Die Helmut-Schmidt-Stiftung hat wie die sechs anderen öffentlichen Politikergedenkstiftungen (nicht zu verwechseln mit den teilweise ganz ähnlich benannten parteinahen Stiftungen der CDU und der SPD) den Auftrag, an den jeweiligen Namensgeber als prägende Figur der deutschen Geschichte zu erinnern. Teilweise bewahren diese öffentlich finanzierten Einrichtungen den Nachlass der jeweiligen Person, etwa bei Otto von Bismarck, teilweise den originalgetreu erhaltenen Lebensraum des Politikers (so bei Friedrich Ebert, Theodor Heuss und in rekonstruierter Form bei Willy Brandt). Bei Konrad Adenauer und Helmut Schmidt kommt beides zusammen: Hier wird der Nachlass in Zweckbauten nahe der völlig erhaltenen letzten Wohnsitze zugänglich gemacht, die zudem als authentische Museen besucht werden können.

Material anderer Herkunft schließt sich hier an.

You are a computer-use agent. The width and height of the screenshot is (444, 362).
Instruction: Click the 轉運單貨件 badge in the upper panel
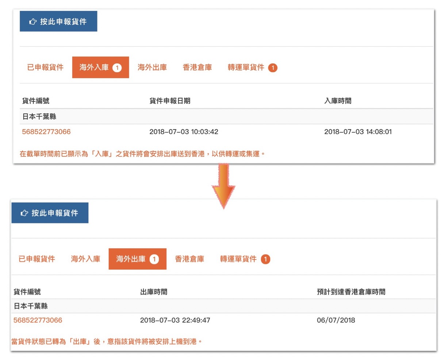tap(273, 68)
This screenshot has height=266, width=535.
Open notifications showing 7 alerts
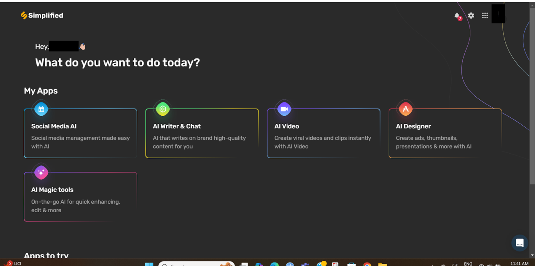[457, 16]
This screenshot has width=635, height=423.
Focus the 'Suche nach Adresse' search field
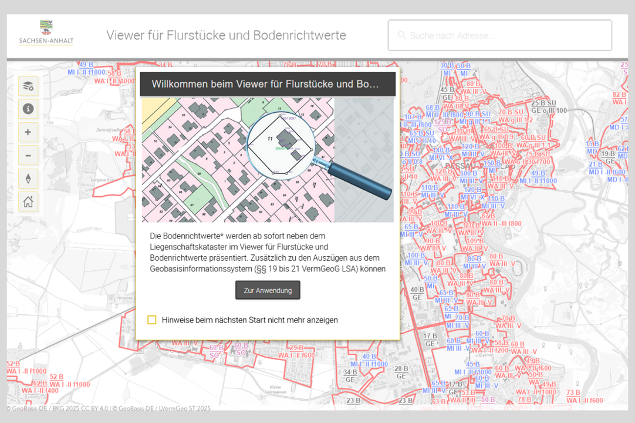click(x=505, y=35)
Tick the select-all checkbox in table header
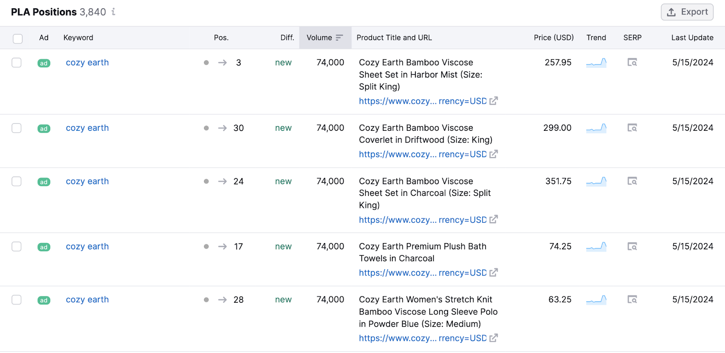 click(18, 38)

Wie sich die jüngste entsprechende Institution, die Helmut-Kohl-Stiftung, weiterentwickelt, ist derzeit noch offen: Sie wurde erst am 21. September 2021 konstituiert und verfügt aktuell nicht über den Nachlass, der noch in Kohls Privathaus in Oggersheim liegt.

Im Fall Schmidt gibt es dieses Problem nicht. Zwar gehört der Nachlass formal einer privaten Stiftung, die den Namen von Helmut und Loki Schmidt trägt, doch sie arbeitet eng mit der staatlichen Helmut-Schmidt-Stiftung zusammen. Das ist sicherlich vorbildhaft.